Canada’s main stock index opened higher on Wednesday, driven by gains in energy and technology shares.
The S&P/TSX Composite Index gained 46.58 points to start the mid-week session at 15,339.29
The Canadian dollar recouped 0.23 cents to 76.47 cents U.S.
Kraft Heinz has agreed to sell its Canadian natural cheese business to Parmalat SpA in a $1.62-billion deal that will help Kraft trim its debt and extend the North American footprint of Parmalat owner Lactalis.
Imperial Oil said on Tuesday that it would go ahead with the construction of its $2.6-billion Aspen project in northern Alberta, the first new oil sand development to be approved since 2013.
IMO shares tacked on 36 cents to $42.55
RBC raised the target price on Intact Financial to $117 from $115. Intact shares picked up 11 cents to $104.97.
Canaccord Genuity cut the price target on Jamieson Wellness to $26 from $28. Jamieson share prices dwindled $4.84, or 21.9%, to $17.28.
Canaccord Genuity cut the rating on Slate Office REIT to hold from buy. Slate units handed over a nickel each to $7.71.
In the economic docket, Western University’s IVEY Purchasing Managers Index came in at 61.8, springing over the reading of 50.4 for September, but falling short of the 63.8 level for October 2017.
The TSX Venture Exchange gained 5.85 points to begin Wednesday at 672.02
Eight of the 12 subgroups soared in the first hour, led by information technology, leaping 2.4%, while health-care issues were haler by 1.2%, and consumer staples were up 0.8%.
The four losing groups were weighed most by gold and materials, each down 0.5%, and consumer discretionary stocks, sliding 0.4%.
U.S. stocks rallied on Wednesday after the midterm election results came in about as expected, lifting a cloud of uncertainty that was weighing on the market.
The Dow Jones Industrials strengthened 180.92 points to 25,815.93, led by UnitedHealth and Pfizer. The Dow was up 3.7% for the year through Tuesday after an October selloff leading up the election cut into its returns.
The S&P 500 gained 25.65 points to 2,781.10, as health-care rallied nearly 2%.
The NASDAQ gained 100.19 points, or 1.4%, to 7,476.16.
Relief that Republicans held onto the Senate also helped boost stocks, as some investors feared a so-called blue wave clamping down on Trump’s agenda.

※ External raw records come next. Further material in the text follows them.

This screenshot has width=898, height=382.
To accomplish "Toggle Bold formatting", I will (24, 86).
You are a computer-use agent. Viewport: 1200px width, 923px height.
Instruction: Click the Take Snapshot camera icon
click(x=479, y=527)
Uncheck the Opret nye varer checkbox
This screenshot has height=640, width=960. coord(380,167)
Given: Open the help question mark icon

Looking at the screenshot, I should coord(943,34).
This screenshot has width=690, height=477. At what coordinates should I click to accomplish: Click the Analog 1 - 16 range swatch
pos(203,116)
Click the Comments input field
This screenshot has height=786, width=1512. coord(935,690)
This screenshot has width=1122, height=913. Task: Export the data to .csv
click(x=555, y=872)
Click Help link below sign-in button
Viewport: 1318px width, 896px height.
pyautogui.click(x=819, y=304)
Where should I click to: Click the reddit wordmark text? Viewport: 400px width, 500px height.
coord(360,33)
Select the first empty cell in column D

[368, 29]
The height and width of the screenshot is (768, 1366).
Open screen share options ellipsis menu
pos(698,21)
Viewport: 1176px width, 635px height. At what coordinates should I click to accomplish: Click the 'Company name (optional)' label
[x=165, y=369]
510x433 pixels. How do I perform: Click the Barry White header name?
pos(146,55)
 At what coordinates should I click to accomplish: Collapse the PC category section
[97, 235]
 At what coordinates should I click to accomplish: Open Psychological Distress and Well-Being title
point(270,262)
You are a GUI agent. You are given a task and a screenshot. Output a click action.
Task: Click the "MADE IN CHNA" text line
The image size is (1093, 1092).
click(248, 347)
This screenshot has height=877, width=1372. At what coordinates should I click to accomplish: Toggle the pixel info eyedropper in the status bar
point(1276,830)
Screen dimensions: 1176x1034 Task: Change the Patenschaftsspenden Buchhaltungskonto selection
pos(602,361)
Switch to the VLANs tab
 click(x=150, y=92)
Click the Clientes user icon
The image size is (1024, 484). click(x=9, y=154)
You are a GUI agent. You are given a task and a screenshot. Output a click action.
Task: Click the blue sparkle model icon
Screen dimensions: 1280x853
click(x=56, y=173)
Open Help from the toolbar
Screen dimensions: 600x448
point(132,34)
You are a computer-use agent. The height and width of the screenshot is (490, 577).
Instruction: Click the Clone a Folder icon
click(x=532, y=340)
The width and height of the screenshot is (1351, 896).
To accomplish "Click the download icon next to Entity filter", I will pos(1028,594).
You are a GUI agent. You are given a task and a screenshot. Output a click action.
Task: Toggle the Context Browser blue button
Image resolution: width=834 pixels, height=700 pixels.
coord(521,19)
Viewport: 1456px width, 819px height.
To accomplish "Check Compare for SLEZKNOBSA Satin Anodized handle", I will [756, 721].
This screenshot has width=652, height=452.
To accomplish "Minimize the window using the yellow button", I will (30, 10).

Democrats won back the House of Representatives while Republicans retained control of the Senate, as the midterm’s outcome split Congress. Investors were bullish following the result due to the belief that gridlock in Washington will help the market.
Investors expect President Donald Trump’s business-friendly policies to continue, while some expressed optimism about Congress providing a larger check on Trump’s more disruptive market actions, such as the trade battle with China. Historically, equity markets see strong returns when Congress is divided
Stocks rallied across multiple sectors, as shares of Caterpillar, Goldman Sachs, Amazon and Alphabet all rose. Caterpillar is seen getting a boost from continued economic growth and the chance that Democrats can temper Trump’s trade war dealings. There’s also some optimism the president will work with Democrats on an infrastructure plan.
Tech shares rose, as a divided Congress could also keep Trump from seriously going after giants like Amazon for being too big and influential on the economy.
Meanwhile, the Federal Reserve is kicking off a two-day meeting on Wednesday. Worries around the pace of interest rate hikes last month saw global markets hit with sharp bouts of volatility. Markets have been pricing in a higher probability of the Fed raising rates again in December, with further tightening seen through 2019.
Prices for the benchmark for the 10-year U.S. Treasury grew, lowering yields to 3.19% from Tuesday’s 3.22%. Treasury prices and yields move in opposite directions.
Oil prices inched higher 20 cents to $62.41 U.S. a barrel.
Gold prices recovered $4.60 an ounce to $1,230.90 U.S.